======== TESTO DI RIFERIMENTO ========
La crisi sanitaria si è abbattuta su un mercato del lavoro già gravato di molteplici problemi tra bassa e cattiva occupazione e una dinamica della produttività stagnante. Le cose sono molto peggiorate con la pandemia. Una situazione esplosiva che senza gli interventi di salvaguardia avrebbe assunto dimensioni drammatiche.

Resta tuttavia il problema dei licenziamenti “congelati” e dei tanti lavori precari e sottopagati che nel dopo covid sono destinati a crescere, non certo a restringersi. Oggi più mai è urgente una riforma organica degli ammortizzatori sociali. Occorre tuttavia sgombrare il campo da equivoci, usati spesso per alimentare polemiche pretestuose. Si è detto che non c’è paese in Europa che abbia mantenuto un blocco dei licenziamenti così lungo.

Va però ricordato che non c’è paese europeo che abbia sussidiato così tanto le imprese con la cassa integrazione in deroga come l’Italia. E non solo nell’ultimo anno.
======== DATI FORNITI ========
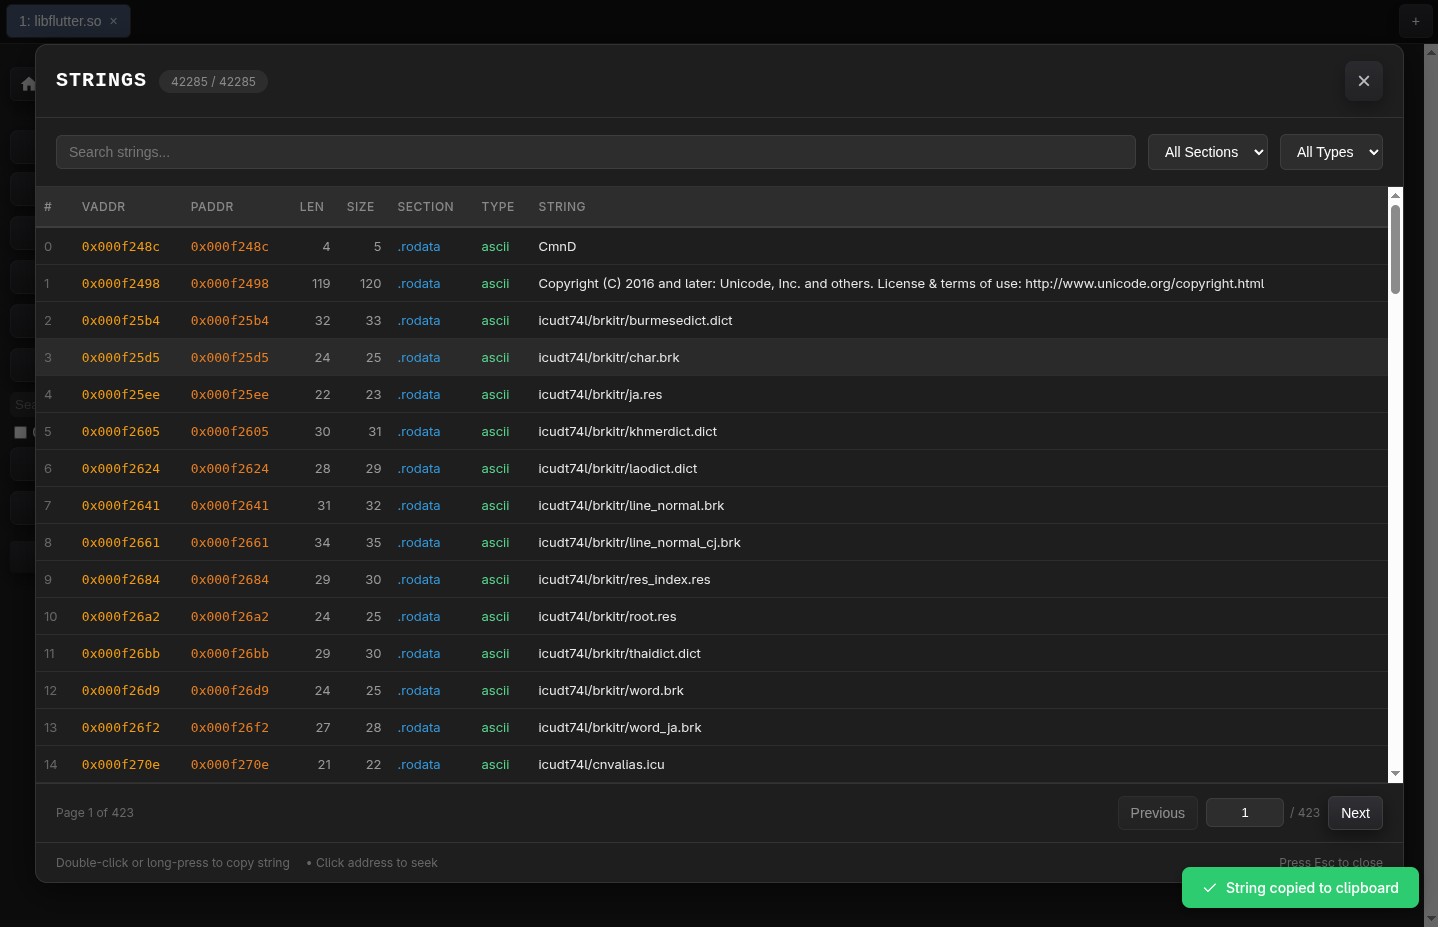Open the All Types dropdown
This screenshot has width=1438, height=927.
tap(1330, 152)
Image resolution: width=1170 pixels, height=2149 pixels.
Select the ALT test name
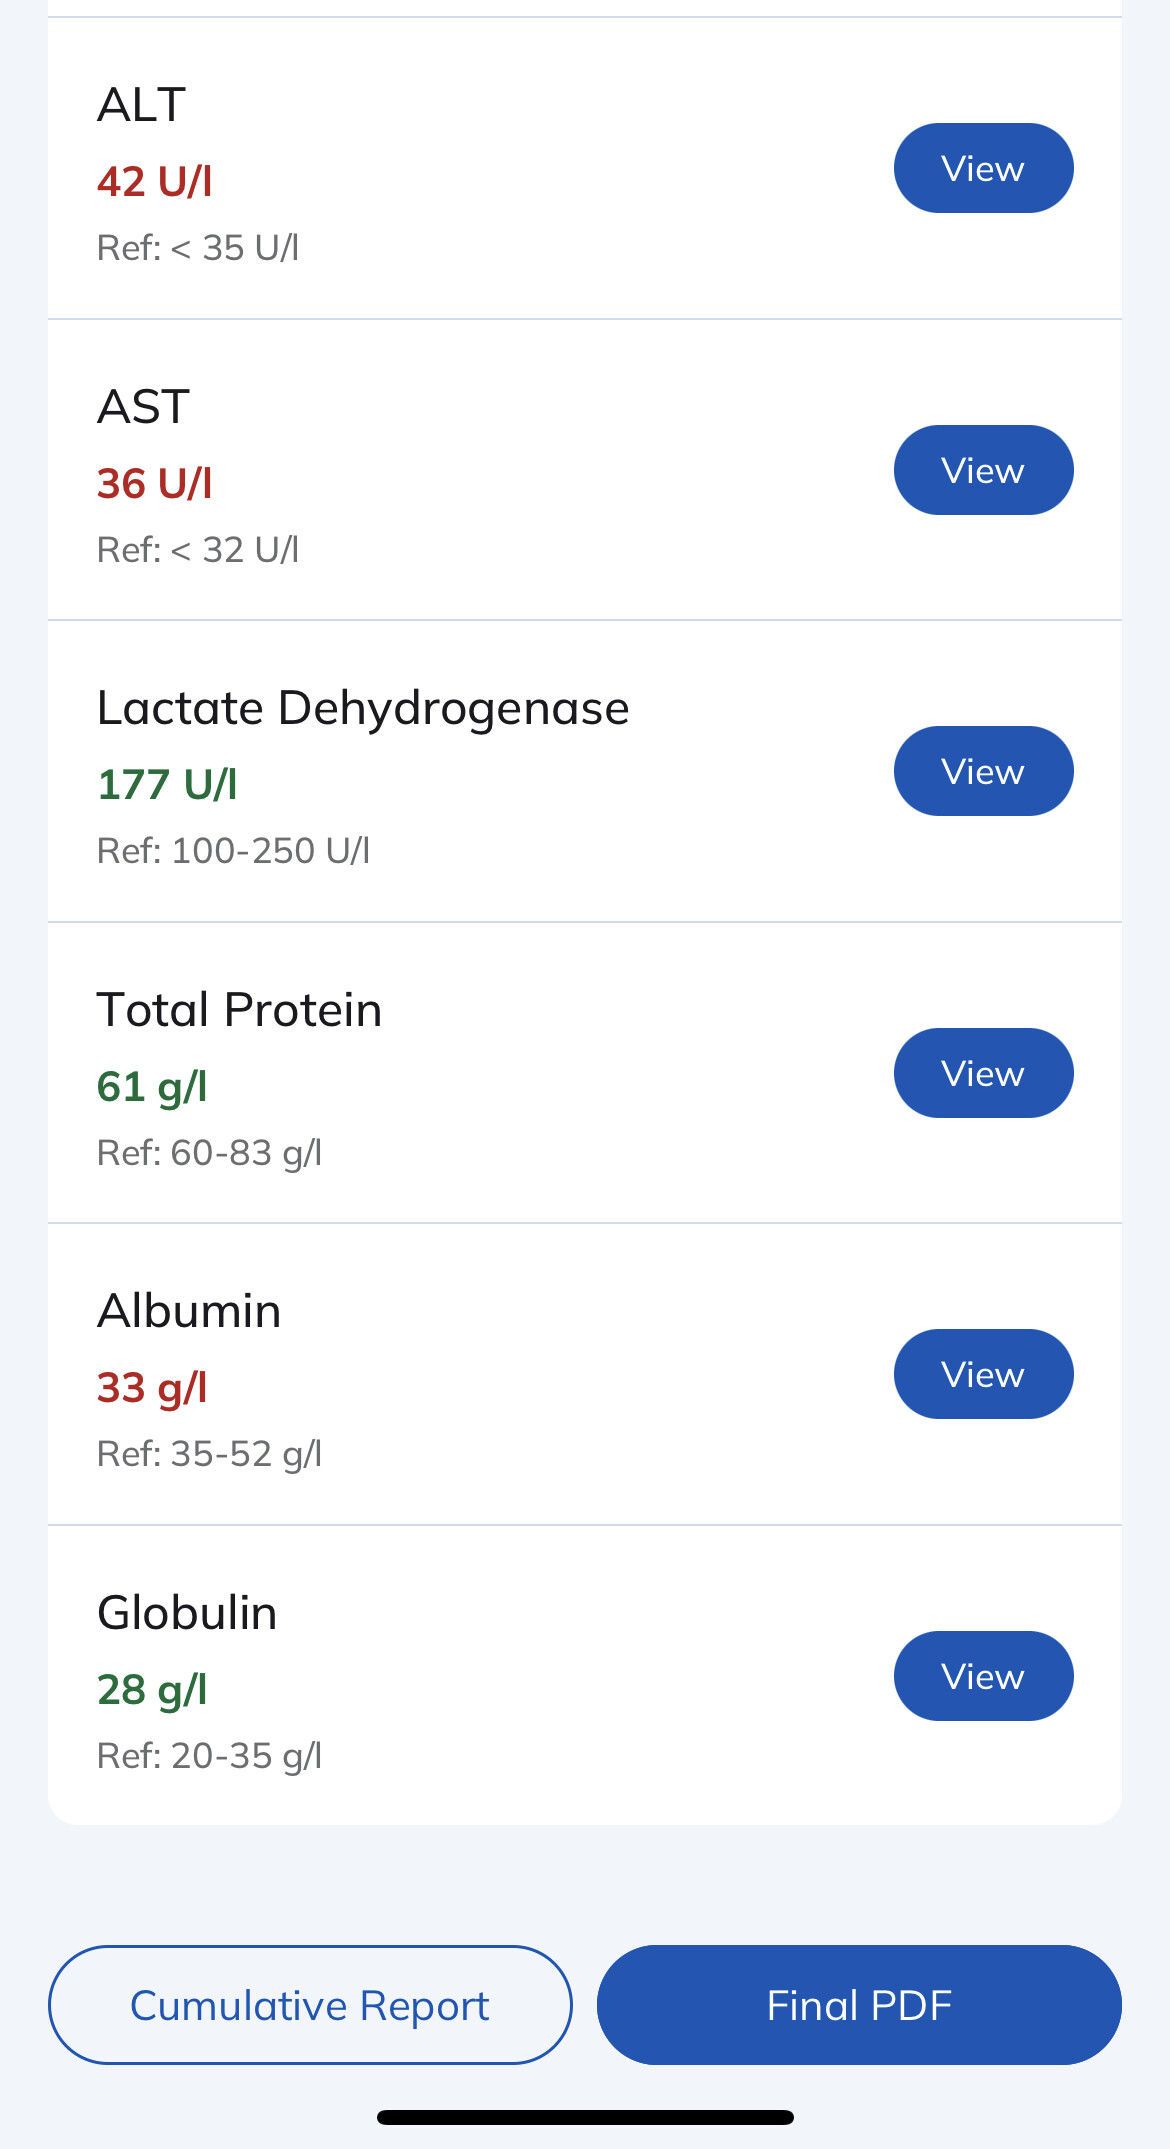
========
## ESERCIZI DA SVOLGERE
(1) Citi alla lettera il passo del testo sul mercato del lavoro che si apre con le parole contenenti "Va però ricordato" e si chiude con "solo nell’ultimo anno.".
(2) Per ciascuna delle seguenti affermazioni indichi se concorda con il testo sul mercato del lavoro, rispondendo sì o no e citando alla lettera le parole decisive del testo. (a) Prima della crisi sanitaria il mercato del lavoro era già gravato di problemi. (b) Dopo il covid i lavori precari e sottopagati sono destinati a diminuire. (c) L'Italia ha sussidiato le imprese con la cassa integrazione in deroga meno degli altri paesi europei.
(3) Prosegua il testo sul mercato del lavoro dopo l'ultima frase riportata.

## RISPOSTE PER ESERCIZIO
(1)
Va però ricordato che non c’è paese europeo che abbia sussidiato così tanto le imprese con la cassa integrazione in deroga come l’Italia. E non solo nell’ultimo anno.

(2)
(a) Sì: "La crisi sanitaria si è abbattuta su un mercato del lavoro già gravato di molteplici problemi".
(b) No: "nel dopo covid sono destinati a crescere, non certo a restringersi".
(c) No: "non c’è paese europeo che abbia sussidiato così tanto le imprese con la cassa integrazione in deroga come l’Italia".

(3)
Chi paga il conto

E’ sotto questo profilo che emerge una vera peculiarità italiana, e cioè il fatto che le imprese non pagano contributi quando fanno uso della cassa integrazione in deroga. I dati Inps sui contributi versati tra il 2008 e il 2019 tra cassa integrazione ordinaria, straordinaria (la fattispecie che si attiva in caso di prossima cessazione dell’attività produttiva o drastica riduzione dell’occupazione a carattere permanente) e cassa in deroga (pagata dallo Stato), mostrano come a fronte di avanzi significativi nella cassa ordinaria (17, 5 miliardi tra il 2008 e il 2019) le altre due siano state strutturalmente in deficit (12 miliardi per la cassa straordinaria e 8,6 per quella straordinaria) Ciò significa che c’è da anni un travaso di risorse da imprese in equilibrio che usano gli ammortizzatori sociali a contribuzione ordinaria come strumento di sospensione temporanea del lavoro a imprese strutturalmente in crisi con un contributo a carico dello Stato più che sostanzioso, senza quasi paragoni in Europa.

Superata la fase emergenziale, è quanto mai necessario rimettere mano a un sistema che è cresciuto in estensione ma condizionato da una eccessiva frammentazione e sacche di iniquità nell’accesso, non solo per la parte riguardante le politiche passive, ma anche sulle politiche attive del lavoro, il vero grande punto interrogativo del cantiere delle riforme in corso. Non c’è giorno che passi senza che da più parti si ribadisca la necessità di rilanciarle. Anche qui tuttavia occorre sgomberare il campo da equivoci.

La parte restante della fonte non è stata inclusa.